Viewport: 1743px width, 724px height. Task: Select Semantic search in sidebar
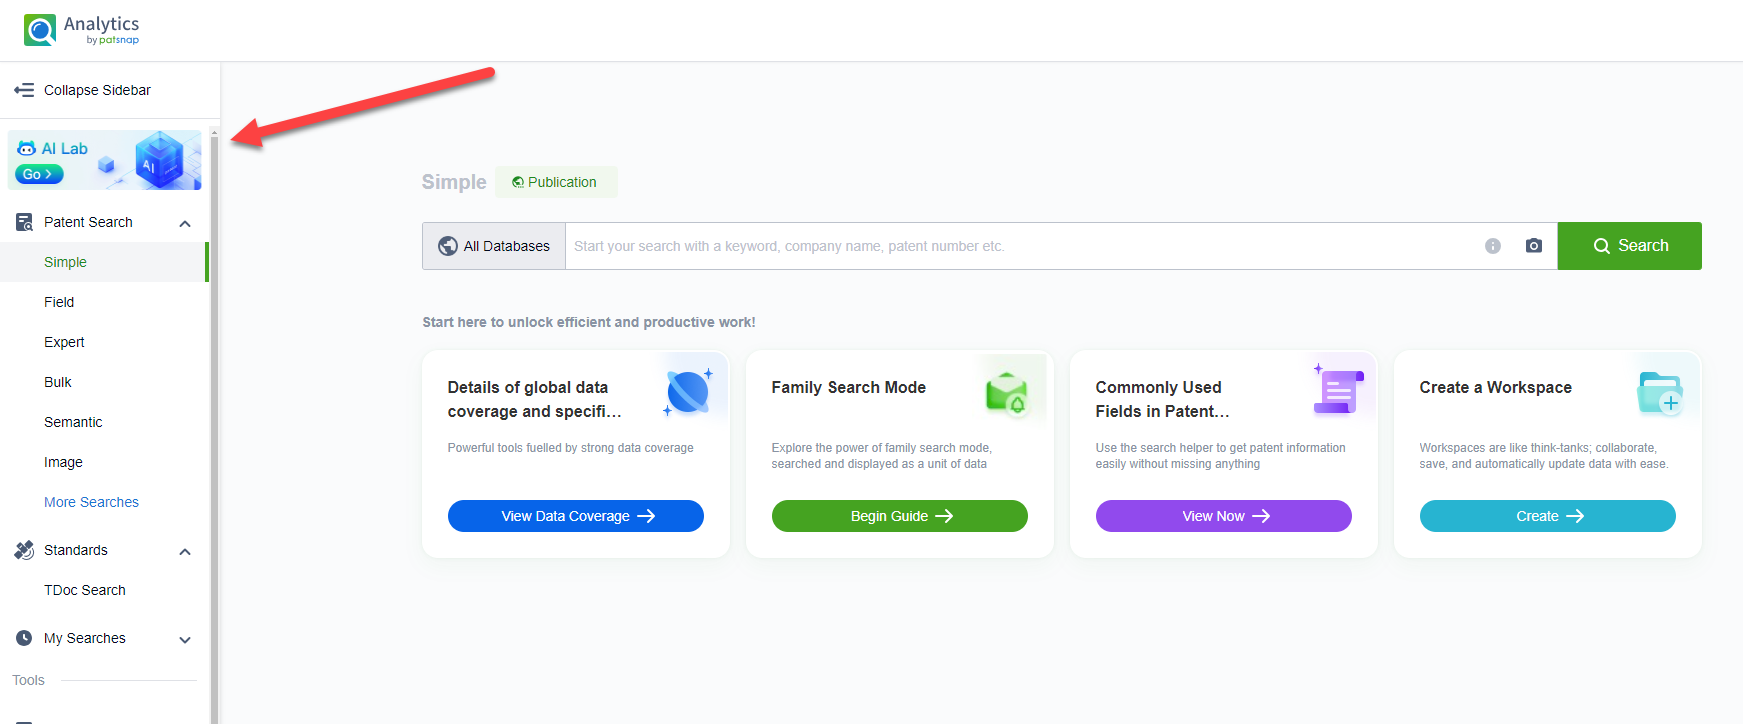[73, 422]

---

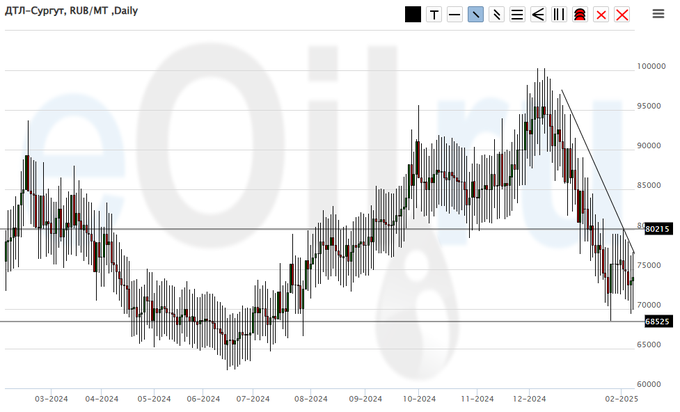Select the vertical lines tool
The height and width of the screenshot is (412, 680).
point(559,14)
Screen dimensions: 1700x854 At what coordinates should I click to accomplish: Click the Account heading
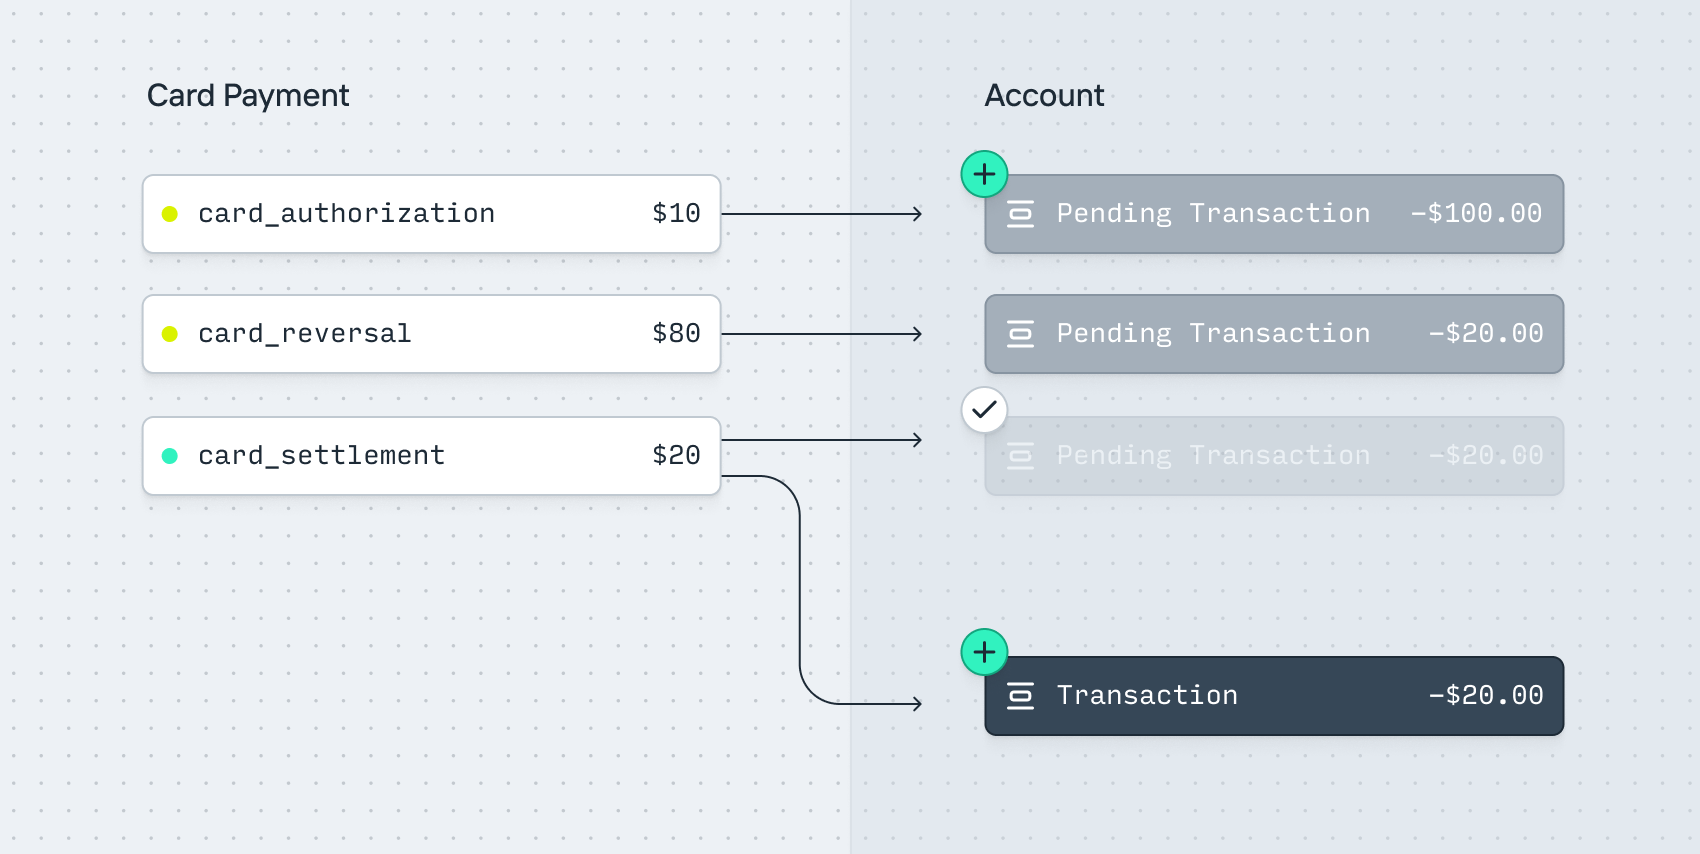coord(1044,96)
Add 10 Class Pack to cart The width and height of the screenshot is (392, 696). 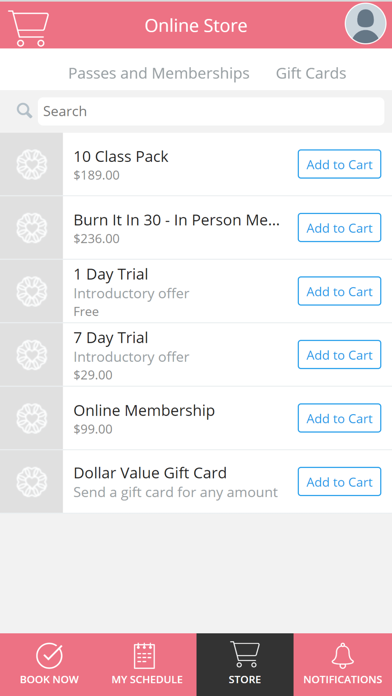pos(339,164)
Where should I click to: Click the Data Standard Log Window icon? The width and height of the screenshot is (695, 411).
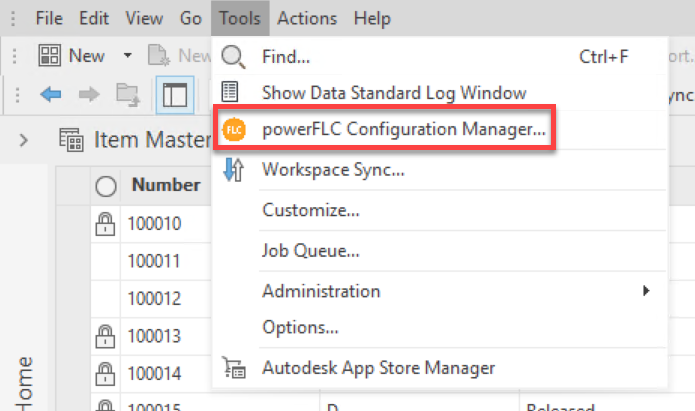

--

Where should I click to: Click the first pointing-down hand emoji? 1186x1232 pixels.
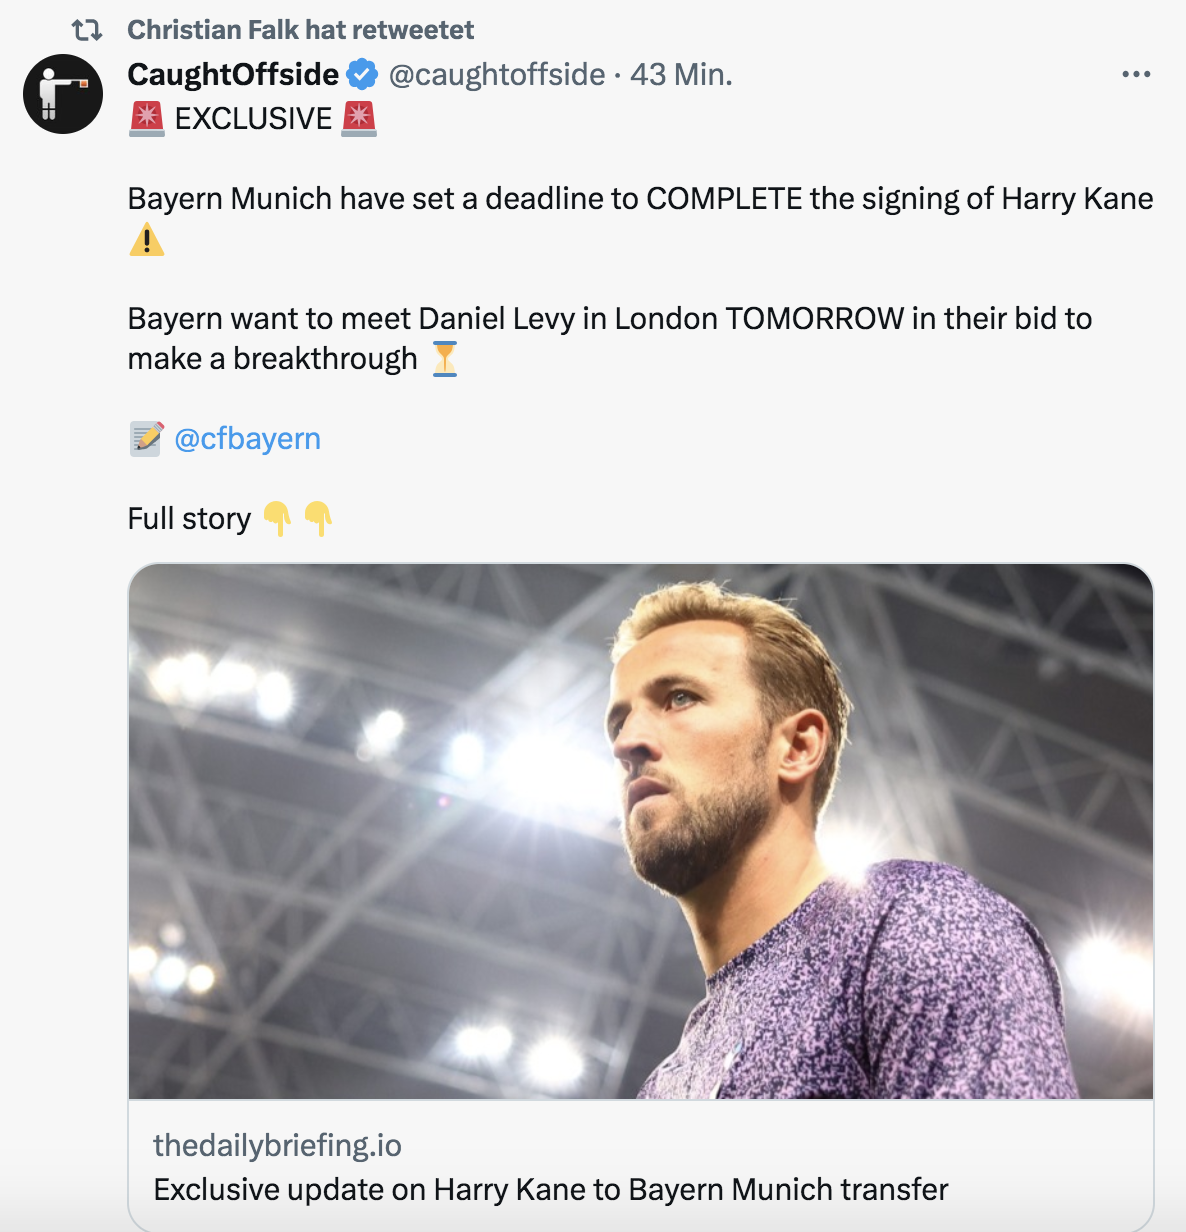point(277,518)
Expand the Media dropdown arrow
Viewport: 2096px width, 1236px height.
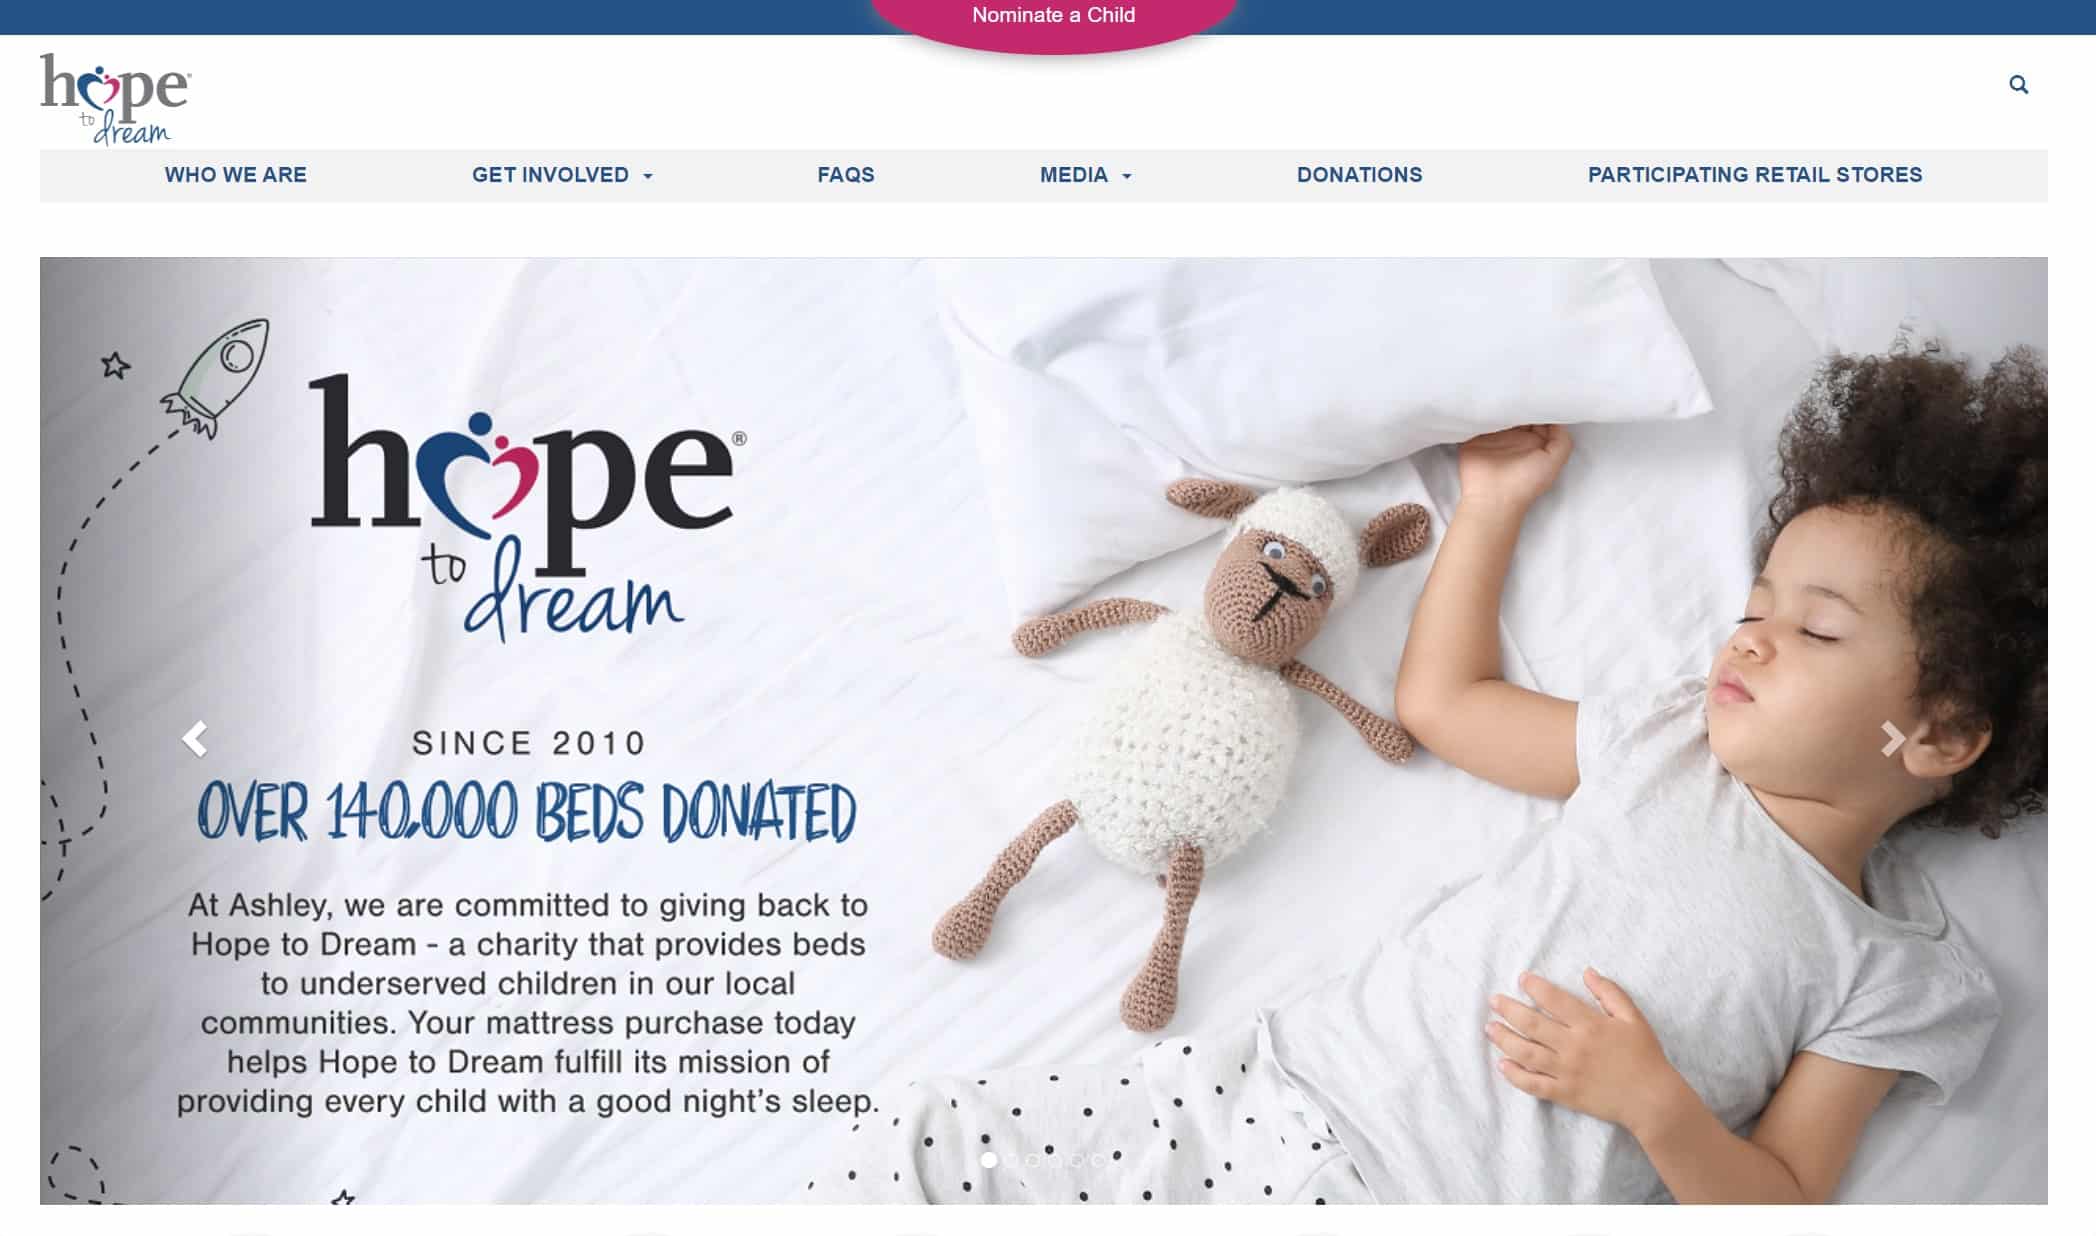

- _Given exercise_:
Convert the data on the lines between the one containing "Where should I click to: Click the first" and the one containing "Viewport: 2096px width, 1236px height.", inclusive, into a JSON list of strings with one string per line, skipping blank lines. Leave the pictures out of the answer.

- _Expected output_:
[
  "Where should I click to: Click the first pointing-down hand emoji? 1186x1232 pixels.",
  "point(277,518)",
  "Expand the Media dropdown arrow",
  "Viewport: 2096px width, 1236px height."
]